Sabato la sala era gremita, ma solo di associazioni, militanti di base, esponenti di Emergency, Libera, Libertà e Giustizia. I vecchi comitati per i referendum sull’acqua pubblica. Partite Iva, studenti e ricercatori precari. Nelle prossime settimane continueranno a vedersi, e scenderanno in piazza.
[[ge:rep-locali:espresso:285516865]]
Il 21 marzo a Bologna convocati da Libera, il 28 a Roma per il corteo della Fiom. Poi c’è il 25 aprile, con l’Anpi, e il 2 giugno, con i costituzionalisti. Perché Landini ha questo in mente: mobilitazione sociale. Contro il jobs act, tanto per cominciare, ma non solo. E la riunione l’ha aperta così, ancora una volta: «Oggi non creiamo nessun partito, ma iniziamo insieme un cammino per reagire alla concentrazione di potere politico e sociale, a danno della partecipazione e della dignità del lavoro». Poi ha aggiunto: «vogliamo unire quello che il governo ha diviso». Ma che vuol dire? Se don Luigi Ciotti ha chiarito la posizione di Libera («Non possiamo aderire a nessuna coalizione perché siamo già un’associazioni di associazioni, ma siamo in sintonia con Landini»), altri due protagonisti spiegano l’idea.

Cecilia Strada, figlia di Gino e presidente di Emergency dice così a Repubblica: «Non nasce un nuovo partito, nonostante le illazioni. Non c'è nessun mistero su quello che vogliamo fare, anche se stiamo ancora pensando a che forma avrà quello che oggi è un momento di dialogo fra tante realtà».

«Noi di Emergency» spiega ancora, «possiamo portare il nostro contributo sulla questione dell’assistenza sanitaria, una delle più urgenti, anche in Italia». La molla dell’impegno collettivo è presto detta: «Da tempo assistiamo a un restringimento dei diritti e della solidarietà. È un processo in atto da prima di questo governo ma che sta continuando: certo, magari da un governo di centrosinistra ci si aspetterebbe altro».

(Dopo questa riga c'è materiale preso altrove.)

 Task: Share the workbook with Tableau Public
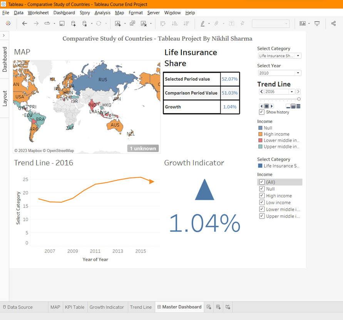pyautogui.click(x=333, y=23)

Più teorico è Stefano Rodotà, assente per ragioni di salute dalla riunione nella sala della Fiom, ma con Gustavo Zagrebelsky uno dei professori di riferimento e più impegnati: «L’espressione “coalizione sociale” può avere diversi significati», scrive domenica ancora su Repubblica, «ma oggi individua un progetto concreto di collaborazione organizzata di molti soggetti attivi nella società». Il piano è «mettere in comune queste esperienze», per «definire le modalità di lavoro e i temi sui quali impegnarsi con azioni concrete».

Il tutto per «creare una massa critica politicamente rilevante», dice Rodotà, e questo concetto lo possiamo riassumere con l’espressione «maggioranza silenziosa» (che incontreremo più avanti, con le parole di Emanuele Ferragina). Spostandosi sul piano politico, Rodotà continua così: «Saremo di fronte ad una discontinuità importante anche rispetto ai tentativi perdenti affidati ad improvvisate liste elettorali o a scimmiottature di esperienze straniere». «Solo dopo questo diverso radicamento sociale, culturale e politico, verrebbe legittimamente il tempo di una discussione generale sulla rappresentanza e, se così si vuole chiamarla, sulla leadership».

Rodotà conosce bene le insidie: «La fretta», sì ma anche «il fatto che i diversi gruppi sono prigionieri di logiche paralizzanti: la sopravvivenza, ad esempio, per Rifondazione comunista; l’appartenenza, per Sel e la variegata galassia delle minoranze del Pd». Una lettura da osservatore esterno arriva da Fausto Bertinotti, ex segretario di Rifondazione comunista che all’Huffingtonpost dice «quella di Landini mi sembra una efficace e brillante individuazione di un percorso di politicizzazione dei movimenti senza dover battere la scorciatoia della formazione del partito politico. È una rottura degli schemi tradizionali, non prevede scissioni e percorsi arcinoti che appartengono al passato. Punta ad una coalizione sociale che non ha come obiettivo il consenso, ma invece parte dal consenso sociale e conflittuale e riesce così ad avere una sua vocazione maggioritaria fuori dagli schemi istituzionali in cui Renzi stravince e la sinistra è prigioniera».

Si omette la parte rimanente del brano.